*Latihan*:
a) Jawablah pertanyaan berikut berdasarkan artikel tentang manajemen gotong royong.
(i) Sejak era apa gotong royong menjadi konsepsi dua proses paralel usaha memperluas kekuasaan negara?
(ii) Berapa unsur yang terkandung dalam gotong royong?
(iii) Apa manfaat pertama gotong royong?
b) Lanjutkan artikel tentang manajemen gotong royong mulai setelah kalimat terakhir yang tercantum.

Konsep
Manajemen Gotong Royong
Adenk
Sudarwanto ; Ketua STIE
Semarang, Konsultan Manajemen
|
SUARA
MERDEKA, 19 Mei 2014
|
“Konsep manajemen gotong royong lebih mengutamakan
interaksi sosial dalam aspek kehidupan ekonomi”
KONSEP
gotong royong mengutamakan aspek kehidupan bersama, namun sayang banyak orang
salah merepresentasikan budaya itu, yang seharusnya mengakar dalam jiwa
bangsa Indonesia. Sejak era Orde Baru hingga kini, gotong royong menjadi
konsepsi dua proses paralel usaha memperluas kekuasaan negara. Padahal konsep
gotong royong kental menggambarkan kehidupan sosial masyarakat, terutama
komunitas masyarakat Jawa di desa-desa.
Konsep
itu mewujud dalam bentuk hubungan sosial yang tulus, kerja sama, tanggung
jawab, keterbukaan, dan kepedulian terhadap pihak lain. Yang terpenting
adalah mengutamakan aspek kehidupan bersama. Budaya itu antara lain
digambarkan oleh kesediaan masyarakat pertanian desa yang mau bekerja untuk pihak
lain, dengan tidak mengharapkan upah. Dari realitas itu, kita bisa
mengartikannya sebagai aktivitas sosial.
Gotong
royong juga merupakan filosofi, sebagai bagian dari budaya bangsa, dan bukan
hanya filosofi beberapa kelompok. Ada lima unsur yang terkandung di dalamnya,
pertama; usaha atau kegiatan kerja bersama. Kedua; tiap partisipan
berpartisipasi menurut kemampuan masing-masing. Ketiga; berdasarkan
keikhlasan dan sukarela. Keempat; tanpa pamrih, dan kelima; kerja atau usaha
tersebut bermanfaat bagi kepentingan bersama.
Adapun
prinsip kegiatan gotong royong, yaitu pertama; kegiatan dilakukan oleh
orang-orang yang menjadi anggota kesatuan desa/kampung, pelajar suatu
sekolah, organisasi tertentu, dan sebagainya. Kedua; keikutsertaannya
berdasarkan atas kesadaran bahwa kegiatan itu demi kepentingan anggota, sebagai kesatuan atau
keluarga. Ketiga; tidak terpaksa atau punya pamrih kecuali hanya ingin
menolong sesama
Ada
empat manfaat gotong royong. Pertama; meringankan beban, waktu, dan biaya.

*Data Tersimpan*:
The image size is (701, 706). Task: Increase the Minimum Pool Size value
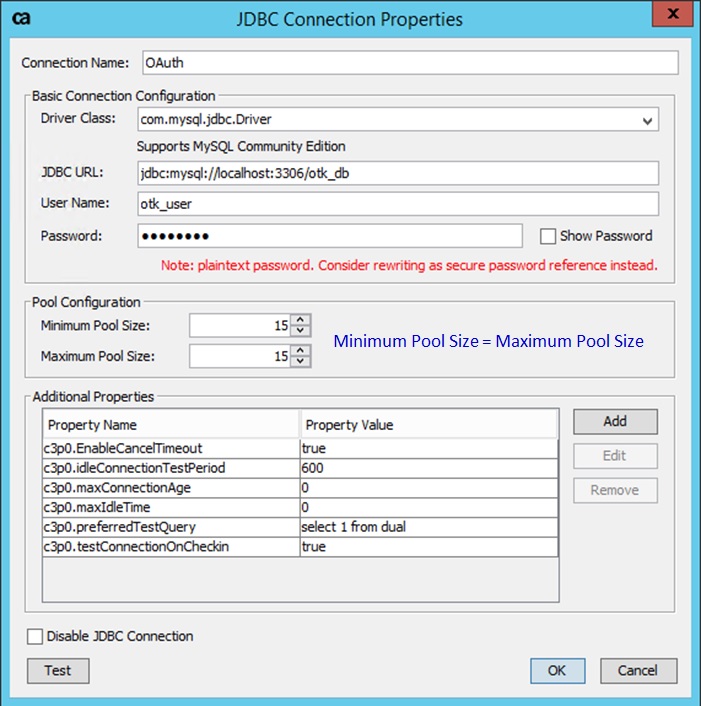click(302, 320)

--

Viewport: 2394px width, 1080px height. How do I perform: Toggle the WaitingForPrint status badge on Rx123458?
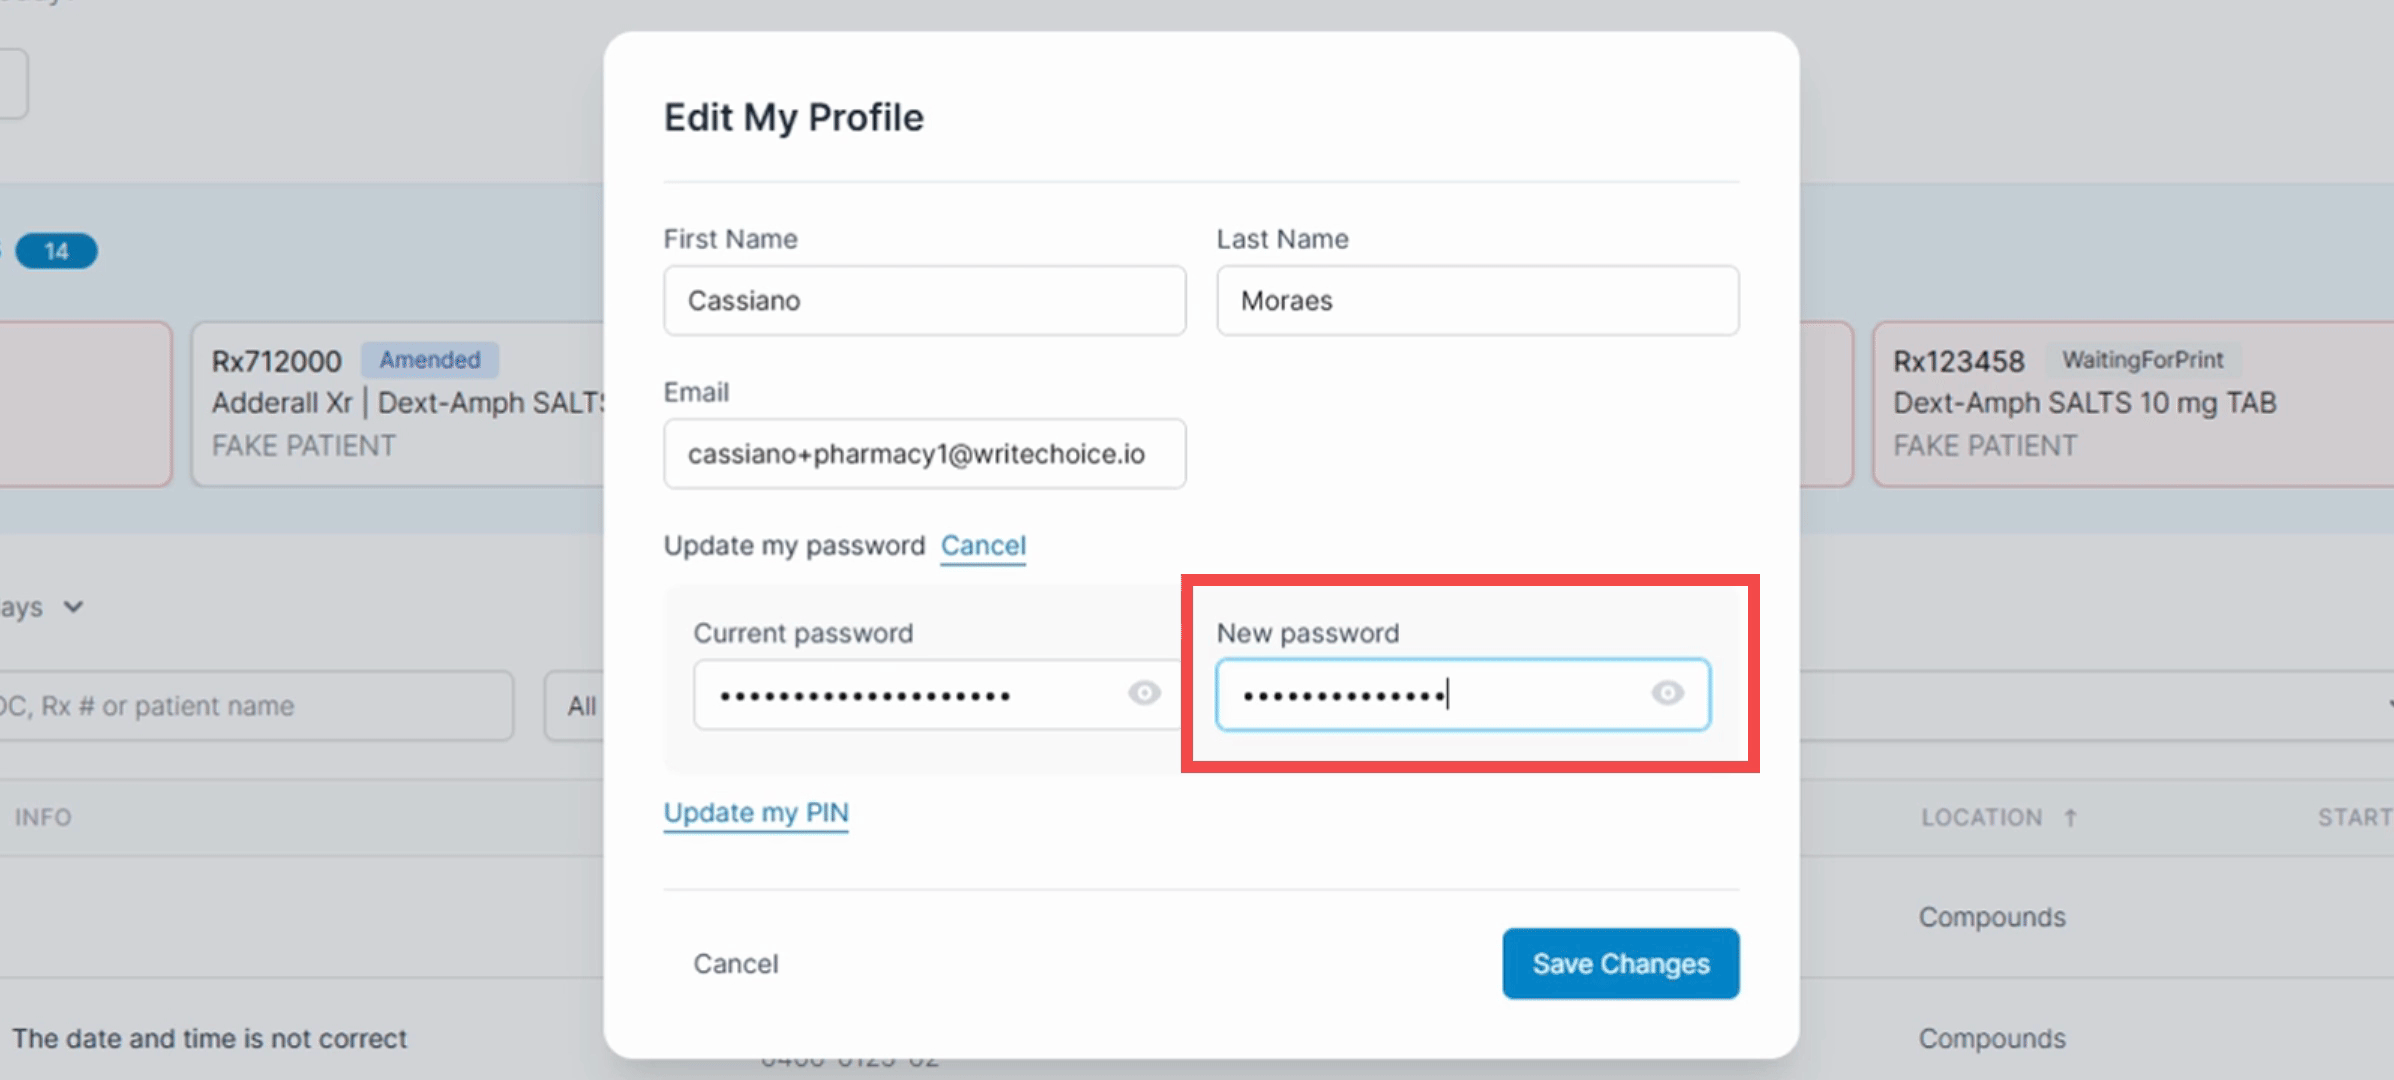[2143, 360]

*Jawaban yang Diharapkan*:
a)
(i) Sejak era Orde Baru hingga kini.
(ii) Lima unsur.
(iii) Meringankan beban, waktu, dan biaya.

b)
Kedua; meningkatkan solidaritas dan
rasa kekeluargaan terhadap sesama. Ketiga; menambah kekokohan rasa persatuan
dan kesatuan. Keempat; mempertinggi ketahanan bersama. Namun sayang, budaya itu
yang seharusnya mengakar pada jiwa bangsa kerap salah direpresentasikan.
Dalam era Orde Baru bahkan hingga kini, gotong royong menjadi konsepsi
berkait dua proses paralel usaha memperluas kekuasaan negara.
Adapun
Koentjaraningrat (1974) dalam Bowen (1986) mengatakan bahwa gotong royong
sebagai sikap tolong menolong kini hanyalah sejarah. Saat ini, kita kerap
melihat gotong royong berubah menjadi salah satu cara untuk mendapatkan
tenaga tambahan dalam kegiatan tertentu, seperti panen, atau bentuk tolong-menolong ketika ada tetangga/saudara
mengalami kejadian atau akan mengadakan kegiatan, seperti berduka, tertimpa
bencana, atau hajatan. Kini gotong royong merambah kehidupan politik
pragmatis untuk tujuan tertentu dan bersifat sesaat.
Roh Koperasi
Padahal
konsep gotong royong sudah menjadi roh UU Nomor 17 Tahun 2012 tentang
Perkoperasian. Ada tiga bagian yang menegaskan hal itu, yakni pertama;
amanat Bab V Ayat 1 regulasi itu bahwa nilai-nilai koperasi yang jadi dasar
kegiatan koperasi adalah tanggung jawab, kekeluargaan, demokratis, dan
keadilan. Kedua; amanat Ayat 2 yang menyebutkan nilai-nilai yang menjadi
keyakinan koperasi dalam menjalankan bisnis adalah kejujuran, keterbukaan,
dan kepedulian kepada pihak lain.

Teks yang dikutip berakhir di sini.